## WHAT IS REQUIRED:
What you return must be the complete listing, unchanged.

## DATA FOR ANALYSIS:
· · · · ·

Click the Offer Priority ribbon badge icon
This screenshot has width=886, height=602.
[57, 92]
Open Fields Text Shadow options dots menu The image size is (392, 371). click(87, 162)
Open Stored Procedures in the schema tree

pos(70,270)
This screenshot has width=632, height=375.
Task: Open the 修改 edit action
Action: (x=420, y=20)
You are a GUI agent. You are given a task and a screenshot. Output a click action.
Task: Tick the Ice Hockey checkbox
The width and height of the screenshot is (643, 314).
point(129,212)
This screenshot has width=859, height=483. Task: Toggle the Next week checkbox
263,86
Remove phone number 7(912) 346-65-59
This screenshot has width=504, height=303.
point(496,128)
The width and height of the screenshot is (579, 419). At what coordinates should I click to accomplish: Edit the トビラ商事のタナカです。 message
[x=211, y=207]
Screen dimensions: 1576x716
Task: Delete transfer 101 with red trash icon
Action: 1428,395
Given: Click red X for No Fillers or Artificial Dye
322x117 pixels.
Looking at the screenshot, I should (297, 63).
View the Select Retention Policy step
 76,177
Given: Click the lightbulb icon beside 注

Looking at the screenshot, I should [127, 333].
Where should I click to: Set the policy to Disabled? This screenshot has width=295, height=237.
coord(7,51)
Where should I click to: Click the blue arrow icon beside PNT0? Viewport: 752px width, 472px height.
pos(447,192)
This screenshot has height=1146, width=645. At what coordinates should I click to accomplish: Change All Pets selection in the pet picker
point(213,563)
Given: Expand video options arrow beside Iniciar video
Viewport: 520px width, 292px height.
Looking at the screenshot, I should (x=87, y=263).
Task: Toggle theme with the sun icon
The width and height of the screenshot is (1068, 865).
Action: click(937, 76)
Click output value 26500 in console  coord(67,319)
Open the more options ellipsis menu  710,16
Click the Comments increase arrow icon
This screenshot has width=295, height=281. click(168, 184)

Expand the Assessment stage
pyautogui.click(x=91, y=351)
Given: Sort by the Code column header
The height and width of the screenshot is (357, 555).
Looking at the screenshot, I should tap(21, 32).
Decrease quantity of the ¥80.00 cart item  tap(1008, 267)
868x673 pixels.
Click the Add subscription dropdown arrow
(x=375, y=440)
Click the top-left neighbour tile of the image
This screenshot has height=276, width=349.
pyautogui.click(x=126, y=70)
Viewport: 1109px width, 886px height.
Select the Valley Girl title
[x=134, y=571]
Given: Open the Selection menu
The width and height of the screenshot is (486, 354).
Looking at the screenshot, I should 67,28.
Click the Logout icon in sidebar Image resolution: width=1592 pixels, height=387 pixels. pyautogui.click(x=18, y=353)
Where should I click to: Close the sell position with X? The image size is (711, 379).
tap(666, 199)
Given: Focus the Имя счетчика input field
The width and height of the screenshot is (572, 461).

· · · · ·

## ANSWER BOX:
Click the Offer Priority ribbon badge icon
This screenshot has width=886, height=602.
[57, 92]
Open Fields Text Shadow options dots menu The image size is (392, 371). click(87, 162)
Open Stored Procedures in the schema tree

pos(70,270)
This screenshot has width=632, height=375.
Task: Open the 修改 edit action
Action: (x=420, y=20)
You are a GUI agent. You are given a task and a screenshot. Output a click action.
Task: Tick the Ice Hockey checkbox
The width and height of the screenshot is (643, 314).
point(129,212)
This screenshot has width=859, height=483. Task: Toggle the Next week checkbox
263,86
Remove phone number 7(912) 346-65-59
This screenshot has width=504, height=303.
point(496,128)
The width and height of the screenshot is (579, 419). At what coordinates should I click to accomplish: Edit the トビラ商事のタナカです。 message
[x=211, y=207]
Screen dimensions: 1576x716
Task: Delete transfer 101 with red trash icon
Action: 1428,395
Given: Click red X for No Fillers or Artificial Dye
322x117 pixels.
Looking at the screenshot, I should (297, 63).
View the Select Retention Policy step
 76,177
Given: Click the lightbulb icon beside 注

Looking at the screenshot, I should [127, 333].
Where should I click to: Set the policy to Disabled? This screenshot has width=295, height=237.
coord(7,51)
Where should I click to: Click the blue arrow icon beside PNT0? Viewport: 752px width, 472px height.
pos(447,192)
This screenshot has height=1146, width=645. At what coordinates should I click to accomplish: Change All Pets selection in the pet picker
point(213,563)
Given: Expand video options arrow beside Iniciar video
Viewport: 520px width, 292px height.
Looking at the screenshot, I should (x=87, y=263).
Task: Toggle theme with the sun icon
The width and height of the screenshot is (1068, 865).
Action: click(937, 76)
Click output value 26500 in console  coord(67,319)
Open the more options ellipsis menu  710,16
Click the Comments increase arrow icon
This screenshot has width=295, height=281. click(168, 184)

Expand the Assessment stage
pyautogui.click(x=91, y=351)
Given: Sort by the Code column header
The height and width of the screenshot is (357, 555).
Looking at the screenshot, I should tap(21, 32).
Decrease quantity of the ¥80.00 cart item  tap(1008, 267)
868x673 pixels.
Click the Add subscription dropdown arrow
(x=375, y=440)
Click the top-left neighbour tile of the image
This screenshot has height=276, width=349.
pyautogui.click(x=126, y=70)
Viewport: 1109px width, 886px height.
Select the Valley Girl title
[x=134, y=571]
Given: Open the Selection menu
The width and height of the screenshot is (486, 354).
Looking at the screenshot, I should 67,28.
Click the Logout icon in sidebar Image resolution: width=1592 pixels, height=387 pixels. pyautogui.click(x=18, y=353)
Where should I click to: Close the sell position with X? The image size is (711, 379).
tap(666, 199)
Given: Focus the Имя счетчика input field
The width and height of the screenshot is (572, 461).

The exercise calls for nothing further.